The 19-year-old has already made a name for herself in Hong Kong, and is perhaps best known for playing in acoustic folk duo The Folk Ups, which released two critically acclaimed EPs in 2016 and 2017.
Now, having moved to Taiwan for university, Kelly has taken her first stab at making her own music, releasing her debut EP Sorry I’m Latte in January. It’s an unexpected genre shift from her previous work, emphasising summer-kissed grooves and softly sung melodies, while still delivering poetic messages beneath the surface.
Kelly talks to Young Post about the process of going solo, and her DIY approach to recording her own material.
“It’s kind of like a collection of everything,” says the singer, pointing out that some songs from the EP date back years.

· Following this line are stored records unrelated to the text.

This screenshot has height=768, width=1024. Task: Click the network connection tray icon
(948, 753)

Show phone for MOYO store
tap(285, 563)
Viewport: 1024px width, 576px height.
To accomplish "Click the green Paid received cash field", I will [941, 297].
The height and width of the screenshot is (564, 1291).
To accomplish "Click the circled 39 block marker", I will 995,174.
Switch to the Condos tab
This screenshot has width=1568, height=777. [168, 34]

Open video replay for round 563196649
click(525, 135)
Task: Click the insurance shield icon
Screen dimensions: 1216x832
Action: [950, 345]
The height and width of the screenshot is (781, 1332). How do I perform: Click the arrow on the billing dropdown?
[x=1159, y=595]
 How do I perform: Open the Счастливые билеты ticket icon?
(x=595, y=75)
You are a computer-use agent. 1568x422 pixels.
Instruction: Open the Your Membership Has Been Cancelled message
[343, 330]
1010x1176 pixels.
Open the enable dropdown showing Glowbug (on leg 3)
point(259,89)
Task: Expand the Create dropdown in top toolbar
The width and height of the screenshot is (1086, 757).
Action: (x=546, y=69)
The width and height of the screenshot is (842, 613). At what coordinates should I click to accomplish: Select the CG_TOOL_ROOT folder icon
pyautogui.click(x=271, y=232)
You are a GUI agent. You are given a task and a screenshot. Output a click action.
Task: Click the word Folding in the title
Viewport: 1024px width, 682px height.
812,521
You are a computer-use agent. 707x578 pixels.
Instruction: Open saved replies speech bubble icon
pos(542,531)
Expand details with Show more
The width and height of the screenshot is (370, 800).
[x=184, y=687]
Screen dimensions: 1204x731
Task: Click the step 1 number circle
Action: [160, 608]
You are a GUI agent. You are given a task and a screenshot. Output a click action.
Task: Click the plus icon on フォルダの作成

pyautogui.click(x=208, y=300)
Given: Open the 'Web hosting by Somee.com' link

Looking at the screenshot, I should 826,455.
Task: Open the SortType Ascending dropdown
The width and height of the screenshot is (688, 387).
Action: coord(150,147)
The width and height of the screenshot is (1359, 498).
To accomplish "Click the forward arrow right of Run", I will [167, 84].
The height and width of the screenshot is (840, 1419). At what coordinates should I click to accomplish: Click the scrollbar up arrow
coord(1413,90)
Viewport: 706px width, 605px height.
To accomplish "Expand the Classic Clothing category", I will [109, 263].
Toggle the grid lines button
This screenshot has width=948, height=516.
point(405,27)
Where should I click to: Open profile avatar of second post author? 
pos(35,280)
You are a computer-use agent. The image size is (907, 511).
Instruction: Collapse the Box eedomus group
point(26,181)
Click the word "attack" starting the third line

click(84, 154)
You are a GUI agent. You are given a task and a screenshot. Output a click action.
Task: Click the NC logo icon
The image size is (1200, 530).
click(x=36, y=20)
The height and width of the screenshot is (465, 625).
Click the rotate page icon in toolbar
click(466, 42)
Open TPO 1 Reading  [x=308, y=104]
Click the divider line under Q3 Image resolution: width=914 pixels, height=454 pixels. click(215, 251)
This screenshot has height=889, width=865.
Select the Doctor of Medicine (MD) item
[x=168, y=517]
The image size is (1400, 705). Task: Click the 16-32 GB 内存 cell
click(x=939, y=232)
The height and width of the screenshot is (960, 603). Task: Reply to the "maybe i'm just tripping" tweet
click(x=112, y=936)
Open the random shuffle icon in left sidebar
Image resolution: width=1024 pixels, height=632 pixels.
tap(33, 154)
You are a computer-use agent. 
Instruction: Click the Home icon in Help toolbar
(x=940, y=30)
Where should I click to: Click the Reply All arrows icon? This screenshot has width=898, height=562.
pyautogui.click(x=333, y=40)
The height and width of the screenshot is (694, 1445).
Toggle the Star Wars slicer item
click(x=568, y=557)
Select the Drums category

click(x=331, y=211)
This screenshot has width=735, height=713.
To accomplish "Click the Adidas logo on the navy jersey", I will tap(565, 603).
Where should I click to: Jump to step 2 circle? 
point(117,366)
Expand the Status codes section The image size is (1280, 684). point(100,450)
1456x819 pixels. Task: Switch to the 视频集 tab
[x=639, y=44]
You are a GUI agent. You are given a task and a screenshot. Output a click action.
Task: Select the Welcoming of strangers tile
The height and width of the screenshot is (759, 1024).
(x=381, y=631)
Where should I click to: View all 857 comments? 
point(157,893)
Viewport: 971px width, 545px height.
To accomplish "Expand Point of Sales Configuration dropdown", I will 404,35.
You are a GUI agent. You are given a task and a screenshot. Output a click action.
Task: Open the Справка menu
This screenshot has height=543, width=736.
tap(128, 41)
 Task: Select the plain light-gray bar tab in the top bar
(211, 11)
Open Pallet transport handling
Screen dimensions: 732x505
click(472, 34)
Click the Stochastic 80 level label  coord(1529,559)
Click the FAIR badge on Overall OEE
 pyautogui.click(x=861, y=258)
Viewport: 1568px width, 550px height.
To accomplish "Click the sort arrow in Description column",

“It’s Freezing was the first song I ever wrote back when I was 13. It sounded sadder back then, but I made it a little happier by adding some layers. And then Vanilla and Golden Hour, which I wanted to try and give a hip-hop/R’n’B feel, I wrote two years ago. Morning and Island I wrote really recently.”
Despite the spread-out nature of the songwriting, the record is incredibly cohesive, offering a shimmering, warm, slow-funk vibe throughout. What’s also surprising is the unexpected way it was recorded.
“I had no idea it would sound as good as it did. I thought it’d have that home-recorded quality, but everyone asks what studio I used and I’m like – my iPhone,” she laughs, before explaining how she found the recording programme Garageband on her phone after updating it one day.
“I started playing around with it, and quickly realised I could use it to record my own songs. I was looking online and found the i-rig2 [adaptor], so I could record my guitar directly into the iPhone.”
During her time with The Folk Ups, Kelly would often come home after writing sessions, and write her own songs, but never show them to anyone.
Citing Canadian singer-songwriter Daniel Cesar as an influence, as well as her own writing intuition, it was inevitable that she would end up with these chilled tracks, even if her lyrics are more sophisticated than your conventional pop song.
“I think Vanilla is my favourite off the EP,” she says. “With the others, there’s a loose theme of love, but with Vanilla I was ready to leave Hong Kong and go to Taiwan. It’s about growing up and leaving home, and just trying to be an adult – and you’re just faking it.”
The coming-of-age song is also accompanied by a music video shot in Hong Kong.
“By the end, someone is ordering a drink at Starbucks, and the line is ‘Vanilla Gelatae/half-caff tall’ which is a super-sweet child’s drink but they’re trying to be an adult by ordering this fancy thing, and I thought that was funny.”
Another highlight is opener Island, which Kelly describes as: “Liking someone you’ve never met. Like imagining a perfect future, dreaming about being with someone but they have no idea who you are.”
The optimistic nature and free-flowing creativity of Jasmine’s song-writing could be summarised by her own concept of the song: “You have this whole world in your head.”